Vers l’âge de six ans, âge scolaire, sac au dos, je pars à la conquête de la science, d’abord à l’Académie Sainte-Marie, école paroissiale qui ouvre grande sa porte. Là, les lettres et les chiffres prennent un sens, mais la science sacrée est à l’honneur dans cette école dirigée par les sœurs Grises-de-la-Croix, appelées maintenant sœurs de la Charité d’Ottawa.
On est en 1936, Jésus vient en mon cœur pour la première fois. Déjà hier, le 8 mai, le Saint- Esprit avait pris possession de mon âme, je devenais soldat du Christ. Forte de ce divin Paraclet, je commençais ma vie avec Jésus dans toute l’ardeur de ma jeunesse et de ma foi, reçue de mes parents; jour qui ne peut s’oublier, jour ineffable ou Dieu vient en nous. Une institutrice dévouée avait contribué largement à la préparation de ces événements. Les années filent, la science pénètre, la grâce fait son œuvre cachée, toujours dans un climat de joie et d’amour. C’est un foyer où l’on est heureux et où l’on dit son bonheur par le chant, la musique. Bientôt, c’est à l’école Normale Saint-Joseph que je dirige mes pas en 1943. Ma mère avait été institutrice avant son mariage et la route ouverte devant moi semblait celle-là.

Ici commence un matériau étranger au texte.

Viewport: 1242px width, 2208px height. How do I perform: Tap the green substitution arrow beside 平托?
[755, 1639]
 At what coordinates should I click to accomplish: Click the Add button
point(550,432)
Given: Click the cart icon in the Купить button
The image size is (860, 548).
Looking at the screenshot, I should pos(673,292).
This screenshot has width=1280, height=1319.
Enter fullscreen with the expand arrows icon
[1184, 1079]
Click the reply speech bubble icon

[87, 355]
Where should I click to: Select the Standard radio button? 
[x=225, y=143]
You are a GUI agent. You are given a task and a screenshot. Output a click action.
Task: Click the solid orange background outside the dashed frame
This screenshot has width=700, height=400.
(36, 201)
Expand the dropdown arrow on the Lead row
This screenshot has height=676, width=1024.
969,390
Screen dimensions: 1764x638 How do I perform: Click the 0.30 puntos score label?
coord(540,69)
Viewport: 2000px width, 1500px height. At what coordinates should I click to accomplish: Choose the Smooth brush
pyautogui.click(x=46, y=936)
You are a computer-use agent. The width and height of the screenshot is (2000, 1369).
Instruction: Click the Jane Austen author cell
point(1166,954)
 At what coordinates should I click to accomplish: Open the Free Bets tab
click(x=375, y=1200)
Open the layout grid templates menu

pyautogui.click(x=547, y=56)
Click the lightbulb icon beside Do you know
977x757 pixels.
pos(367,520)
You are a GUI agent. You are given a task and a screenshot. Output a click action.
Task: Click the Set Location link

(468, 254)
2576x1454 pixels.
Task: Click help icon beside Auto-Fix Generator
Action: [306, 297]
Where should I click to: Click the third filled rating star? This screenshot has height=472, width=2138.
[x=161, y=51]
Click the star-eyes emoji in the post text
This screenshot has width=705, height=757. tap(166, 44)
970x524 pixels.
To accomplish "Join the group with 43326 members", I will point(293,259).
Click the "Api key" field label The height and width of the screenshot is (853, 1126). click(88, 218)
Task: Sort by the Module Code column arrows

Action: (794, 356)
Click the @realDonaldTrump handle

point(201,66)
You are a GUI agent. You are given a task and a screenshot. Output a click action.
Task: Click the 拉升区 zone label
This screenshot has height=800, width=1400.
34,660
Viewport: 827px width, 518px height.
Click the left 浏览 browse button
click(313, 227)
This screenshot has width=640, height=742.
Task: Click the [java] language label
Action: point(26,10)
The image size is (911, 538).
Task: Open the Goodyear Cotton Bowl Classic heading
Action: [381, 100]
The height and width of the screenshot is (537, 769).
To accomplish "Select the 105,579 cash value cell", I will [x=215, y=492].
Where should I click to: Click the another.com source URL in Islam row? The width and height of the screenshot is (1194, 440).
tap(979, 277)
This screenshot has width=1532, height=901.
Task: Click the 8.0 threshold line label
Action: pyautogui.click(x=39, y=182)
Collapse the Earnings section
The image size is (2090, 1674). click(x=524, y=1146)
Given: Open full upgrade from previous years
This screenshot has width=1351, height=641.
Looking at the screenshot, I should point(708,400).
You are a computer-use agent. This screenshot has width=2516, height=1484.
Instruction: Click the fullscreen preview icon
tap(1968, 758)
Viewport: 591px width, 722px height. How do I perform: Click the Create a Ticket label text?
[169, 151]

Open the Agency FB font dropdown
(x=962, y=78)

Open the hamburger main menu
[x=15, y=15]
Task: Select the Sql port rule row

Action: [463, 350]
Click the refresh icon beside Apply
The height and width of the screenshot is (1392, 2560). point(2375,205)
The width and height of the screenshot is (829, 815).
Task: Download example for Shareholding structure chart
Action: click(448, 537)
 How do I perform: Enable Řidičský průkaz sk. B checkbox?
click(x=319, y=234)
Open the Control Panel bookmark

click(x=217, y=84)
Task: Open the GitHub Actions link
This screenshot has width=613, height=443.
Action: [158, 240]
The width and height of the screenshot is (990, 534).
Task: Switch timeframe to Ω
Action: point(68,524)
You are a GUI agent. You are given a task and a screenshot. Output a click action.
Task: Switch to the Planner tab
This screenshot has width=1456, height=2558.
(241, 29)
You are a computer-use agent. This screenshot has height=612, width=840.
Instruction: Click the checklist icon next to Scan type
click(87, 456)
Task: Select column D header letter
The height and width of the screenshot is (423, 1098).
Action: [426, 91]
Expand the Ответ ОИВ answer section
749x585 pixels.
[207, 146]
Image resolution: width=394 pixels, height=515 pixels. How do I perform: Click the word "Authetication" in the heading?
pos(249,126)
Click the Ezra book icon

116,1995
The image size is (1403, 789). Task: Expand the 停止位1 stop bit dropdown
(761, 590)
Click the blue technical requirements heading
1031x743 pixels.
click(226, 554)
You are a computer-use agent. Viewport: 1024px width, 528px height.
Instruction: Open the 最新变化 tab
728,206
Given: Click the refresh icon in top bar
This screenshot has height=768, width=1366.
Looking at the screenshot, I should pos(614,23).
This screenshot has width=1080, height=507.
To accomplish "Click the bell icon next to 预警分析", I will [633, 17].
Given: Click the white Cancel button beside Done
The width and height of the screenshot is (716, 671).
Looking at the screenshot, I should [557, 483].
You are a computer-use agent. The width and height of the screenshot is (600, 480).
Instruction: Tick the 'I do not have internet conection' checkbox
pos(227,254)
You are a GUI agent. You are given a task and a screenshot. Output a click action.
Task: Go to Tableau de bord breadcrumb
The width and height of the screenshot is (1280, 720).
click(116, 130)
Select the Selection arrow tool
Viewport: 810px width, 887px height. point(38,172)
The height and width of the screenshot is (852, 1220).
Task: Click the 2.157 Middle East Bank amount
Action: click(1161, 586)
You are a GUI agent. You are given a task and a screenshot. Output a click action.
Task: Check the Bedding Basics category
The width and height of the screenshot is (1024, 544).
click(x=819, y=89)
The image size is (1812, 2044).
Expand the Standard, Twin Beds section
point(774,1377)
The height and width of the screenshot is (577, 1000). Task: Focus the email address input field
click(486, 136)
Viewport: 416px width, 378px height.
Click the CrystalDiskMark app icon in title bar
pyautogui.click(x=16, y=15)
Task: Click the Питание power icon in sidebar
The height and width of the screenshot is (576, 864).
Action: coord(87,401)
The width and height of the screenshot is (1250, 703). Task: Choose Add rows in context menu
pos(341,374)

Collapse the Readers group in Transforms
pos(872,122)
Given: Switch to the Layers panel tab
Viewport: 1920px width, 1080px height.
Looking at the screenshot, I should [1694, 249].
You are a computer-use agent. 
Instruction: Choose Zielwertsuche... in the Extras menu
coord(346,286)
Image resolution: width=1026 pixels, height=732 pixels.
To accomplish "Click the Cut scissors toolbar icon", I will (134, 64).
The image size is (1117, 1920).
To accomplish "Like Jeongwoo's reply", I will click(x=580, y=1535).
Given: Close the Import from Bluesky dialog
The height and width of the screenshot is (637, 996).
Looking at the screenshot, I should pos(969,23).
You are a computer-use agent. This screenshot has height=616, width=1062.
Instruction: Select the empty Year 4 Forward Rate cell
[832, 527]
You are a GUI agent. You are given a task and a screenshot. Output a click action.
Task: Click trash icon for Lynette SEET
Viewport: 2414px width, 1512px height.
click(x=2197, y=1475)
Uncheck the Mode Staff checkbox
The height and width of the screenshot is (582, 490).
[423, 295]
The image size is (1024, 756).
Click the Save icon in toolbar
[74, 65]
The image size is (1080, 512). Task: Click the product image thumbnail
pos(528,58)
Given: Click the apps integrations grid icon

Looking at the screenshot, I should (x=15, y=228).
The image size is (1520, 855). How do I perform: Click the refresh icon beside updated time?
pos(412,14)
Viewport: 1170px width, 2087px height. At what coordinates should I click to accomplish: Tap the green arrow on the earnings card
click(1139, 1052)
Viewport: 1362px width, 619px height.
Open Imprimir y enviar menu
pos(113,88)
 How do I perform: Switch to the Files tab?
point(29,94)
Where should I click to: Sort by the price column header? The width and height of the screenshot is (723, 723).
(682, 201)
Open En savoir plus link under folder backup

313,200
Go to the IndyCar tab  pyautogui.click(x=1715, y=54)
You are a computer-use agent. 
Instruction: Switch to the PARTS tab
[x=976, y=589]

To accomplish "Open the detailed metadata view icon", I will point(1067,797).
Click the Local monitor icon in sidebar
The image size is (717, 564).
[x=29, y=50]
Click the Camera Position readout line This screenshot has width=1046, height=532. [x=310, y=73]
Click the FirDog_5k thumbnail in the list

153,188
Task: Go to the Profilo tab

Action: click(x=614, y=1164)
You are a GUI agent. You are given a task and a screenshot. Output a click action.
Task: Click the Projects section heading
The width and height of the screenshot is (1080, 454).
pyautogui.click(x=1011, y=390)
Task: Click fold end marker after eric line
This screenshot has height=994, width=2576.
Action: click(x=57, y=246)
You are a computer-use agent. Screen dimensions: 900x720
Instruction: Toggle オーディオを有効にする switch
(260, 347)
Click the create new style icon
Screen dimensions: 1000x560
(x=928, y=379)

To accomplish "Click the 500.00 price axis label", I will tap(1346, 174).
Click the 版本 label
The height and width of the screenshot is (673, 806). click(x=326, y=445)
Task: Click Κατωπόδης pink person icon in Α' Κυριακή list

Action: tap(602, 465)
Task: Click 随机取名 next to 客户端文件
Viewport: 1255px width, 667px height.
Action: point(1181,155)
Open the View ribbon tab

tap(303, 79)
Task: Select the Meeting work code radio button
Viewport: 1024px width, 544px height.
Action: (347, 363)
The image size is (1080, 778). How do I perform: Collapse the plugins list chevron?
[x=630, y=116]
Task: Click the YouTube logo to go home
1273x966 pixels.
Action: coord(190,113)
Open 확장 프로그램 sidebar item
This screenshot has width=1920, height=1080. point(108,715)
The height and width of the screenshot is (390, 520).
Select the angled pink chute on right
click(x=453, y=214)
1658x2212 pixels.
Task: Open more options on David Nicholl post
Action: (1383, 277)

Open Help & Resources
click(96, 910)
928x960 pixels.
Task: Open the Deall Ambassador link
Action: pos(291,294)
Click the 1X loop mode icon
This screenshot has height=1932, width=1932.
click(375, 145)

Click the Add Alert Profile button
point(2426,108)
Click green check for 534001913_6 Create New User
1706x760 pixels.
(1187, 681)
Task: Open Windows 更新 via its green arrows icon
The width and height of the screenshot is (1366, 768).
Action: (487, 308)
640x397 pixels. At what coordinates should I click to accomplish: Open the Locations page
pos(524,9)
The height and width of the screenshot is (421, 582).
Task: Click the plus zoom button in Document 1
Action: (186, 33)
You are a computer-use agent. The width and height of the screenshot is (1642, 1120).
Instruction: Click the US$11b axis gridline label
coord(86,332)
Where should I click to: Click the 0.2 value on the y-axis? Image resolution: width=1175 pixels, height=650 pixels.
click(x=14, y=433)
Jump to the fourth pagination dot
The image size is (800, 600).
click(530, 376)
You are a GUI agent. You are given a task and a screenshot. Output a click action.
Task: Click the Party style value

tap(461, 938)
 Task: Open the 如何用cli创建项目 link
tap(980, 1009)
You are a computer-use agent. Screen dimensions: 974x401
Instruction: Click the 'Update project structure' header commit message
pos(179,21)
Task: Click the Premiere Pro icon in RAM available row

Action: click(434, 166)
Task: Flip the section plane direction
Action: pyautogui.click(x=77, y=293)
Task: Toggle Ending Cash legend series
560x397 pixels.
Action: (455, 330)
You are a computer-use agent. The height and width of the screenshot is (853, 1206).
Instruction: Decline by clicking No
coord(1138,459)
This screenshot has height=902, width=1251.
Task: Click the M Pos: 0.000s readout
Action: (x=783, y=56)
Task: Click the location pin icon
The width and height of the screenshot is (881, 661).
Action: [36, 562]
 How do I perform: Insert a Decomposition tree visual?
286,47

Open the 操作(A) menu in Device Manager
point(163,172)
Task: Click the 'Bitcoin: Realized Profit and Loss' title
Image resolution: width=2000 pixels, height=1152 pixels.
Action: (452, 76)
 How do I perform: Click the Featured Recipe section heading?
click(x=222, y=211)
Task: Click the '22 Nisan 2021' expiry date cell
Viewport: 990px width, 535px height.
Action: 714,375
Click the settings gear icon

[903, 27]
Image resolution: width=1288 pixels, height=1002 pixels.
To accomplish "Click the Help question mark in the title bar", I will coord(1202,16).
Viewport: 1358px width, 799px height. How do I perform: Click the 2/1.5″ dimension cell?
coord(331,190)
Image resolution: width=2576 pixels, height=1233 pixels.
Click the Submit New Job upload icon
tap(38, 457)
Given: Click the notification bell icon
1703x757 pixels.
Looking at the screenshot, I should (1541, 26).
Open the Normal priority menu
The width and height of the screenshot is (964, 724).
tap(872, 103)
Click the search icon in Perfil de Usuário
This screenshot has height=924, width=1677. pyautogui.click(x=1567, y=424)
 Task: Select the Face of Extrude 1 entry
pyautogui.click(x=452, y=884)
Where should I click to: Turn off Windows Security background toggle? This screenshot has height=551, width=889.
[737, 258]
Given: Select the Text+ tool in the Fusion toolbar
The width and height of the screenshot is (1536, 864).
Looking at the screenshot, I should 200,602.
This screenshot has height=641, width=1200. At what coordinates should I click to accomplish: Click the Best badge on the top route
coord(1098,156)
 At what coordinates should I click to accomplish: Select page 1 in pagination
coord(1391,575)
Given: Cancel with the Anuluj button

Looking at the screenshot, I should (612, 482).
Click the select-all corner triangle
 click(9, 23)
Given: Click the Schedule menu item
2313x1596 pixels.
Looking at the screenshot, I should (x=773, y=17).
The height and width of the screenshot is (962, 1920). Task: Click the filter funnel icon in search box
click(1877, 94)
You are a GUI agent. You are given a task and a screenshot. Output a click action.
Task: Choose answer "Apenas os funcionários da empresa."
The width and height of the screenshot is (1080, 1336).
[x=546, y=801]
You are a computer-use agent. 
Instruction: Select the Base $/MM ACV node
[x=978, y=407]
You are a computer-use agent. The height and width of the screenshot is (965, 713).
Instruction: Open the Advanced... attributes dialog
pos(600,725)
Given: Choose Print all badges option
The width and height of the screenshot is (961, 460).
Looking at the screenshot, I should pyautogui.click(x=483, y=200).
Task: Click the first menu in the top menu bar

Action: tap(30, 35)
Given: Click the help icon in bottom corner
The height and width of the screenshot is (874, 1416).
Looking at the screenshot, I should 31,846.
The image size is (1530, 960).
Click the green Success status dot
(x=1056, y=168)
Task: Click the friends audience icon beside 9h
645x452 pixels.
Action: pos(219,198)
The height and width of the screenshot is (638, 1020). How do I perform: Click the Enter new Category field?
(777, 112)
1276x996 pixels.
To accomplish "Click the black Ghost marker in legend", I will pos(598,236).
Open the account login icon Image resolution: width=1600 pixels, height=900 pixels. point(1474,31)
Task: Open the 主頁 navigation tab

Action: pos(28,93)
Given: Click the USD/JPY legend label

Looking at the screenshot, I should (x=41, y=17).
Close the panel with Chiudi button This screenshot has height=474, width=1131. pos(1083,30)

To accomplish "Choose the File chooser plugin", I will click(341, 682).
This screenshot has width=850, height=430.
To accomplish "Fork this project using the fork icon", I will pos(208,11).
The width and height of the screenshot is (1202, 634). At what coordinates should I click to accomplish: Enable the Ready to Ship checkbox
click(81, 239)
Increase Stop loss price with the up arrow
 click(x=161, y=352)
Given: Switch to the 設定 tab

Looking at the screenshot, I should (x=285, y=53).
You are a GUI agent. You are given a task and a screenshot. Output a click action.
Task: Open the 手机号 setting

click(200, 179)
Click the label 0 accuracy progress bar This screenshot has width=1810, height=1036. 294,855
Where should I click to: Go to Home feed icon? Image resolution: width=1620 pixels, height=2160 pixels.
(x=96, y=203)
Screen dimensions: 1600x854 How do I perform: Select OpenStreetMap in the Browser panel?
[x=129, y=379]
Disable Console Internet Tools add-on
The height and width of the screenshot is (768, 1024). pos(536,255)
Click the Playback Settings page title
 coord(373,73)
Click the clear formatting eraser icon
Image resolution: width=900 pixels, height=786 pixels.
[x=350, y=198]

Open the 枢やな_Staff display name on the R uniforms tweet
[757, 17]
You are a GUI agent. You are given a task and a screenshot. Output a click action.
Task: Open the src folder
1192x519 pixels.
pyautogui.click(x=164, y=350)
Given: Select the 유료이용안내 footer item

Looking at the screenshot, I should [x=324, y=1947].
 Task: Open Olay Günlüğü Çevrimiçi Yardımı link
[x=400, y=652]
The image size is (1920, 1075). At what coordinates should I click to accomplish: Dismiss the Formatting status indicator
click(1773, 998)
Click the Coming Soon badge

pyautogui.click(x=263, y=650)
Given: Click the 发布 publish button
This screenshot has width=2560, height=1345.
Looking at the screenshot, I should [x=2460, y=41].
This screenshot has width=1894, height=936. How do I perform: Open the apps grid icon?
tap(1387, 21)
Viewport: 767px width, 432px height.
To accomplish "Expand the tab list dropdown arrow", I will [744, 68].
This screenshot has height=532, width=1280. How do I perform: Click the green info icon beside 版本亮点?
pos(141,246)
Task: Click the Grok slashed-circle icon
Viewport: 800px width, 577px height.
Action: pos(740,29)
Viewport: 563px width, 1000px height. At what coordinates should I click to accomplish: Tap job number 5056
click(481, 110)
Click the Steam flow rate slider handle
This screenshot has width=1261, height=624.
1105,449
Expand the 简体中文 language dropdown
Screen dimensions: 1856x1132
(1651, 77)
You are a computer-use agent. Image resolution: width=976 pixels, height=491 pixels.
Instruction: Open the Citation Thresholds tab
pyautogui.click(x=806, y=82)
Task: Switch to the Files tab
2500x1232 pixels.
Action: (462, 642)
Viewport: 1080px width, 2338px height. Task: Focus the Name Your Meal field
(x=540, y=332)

Le foyer se peuple d’enfants; en 1938 arrive la dixième. Mon titre d’ainée (comme fille) me donne le privilège d’être choisie comme marraine de cette petite dernière. Je n’avais pas 11 ans. On fait quelques difficultés, mais le père curé donne son consentement. Le Credo en latin était indiqué pour la cérémonie, mais le désir de remplir la fonction dans toute sa rigueur l’emporta sur la difficulté. J’étais jeune, sans doute, mais je connaissais parfaitement les obligations que je contractais envers ma filleule.
Mon père et ma mère, parents très pieux, font avec leur famille la neuvaine à Notre-Dame du Perpétuel Secours que les Pères Rédemptoristes viennent d’organiser à Ottawa. Avec des enfants pleins les bras, cela devient très difficile et seul mon père peut continuer tandis que ma mère, au foyer, s’unit à la neuvaine. J’accompagne volontiers ce cher papa, car Marie est pour moi une Mère qui me parle au cœur. Je continuerai cet exercice avec ma filleule après le décès de mon père pour le ciel.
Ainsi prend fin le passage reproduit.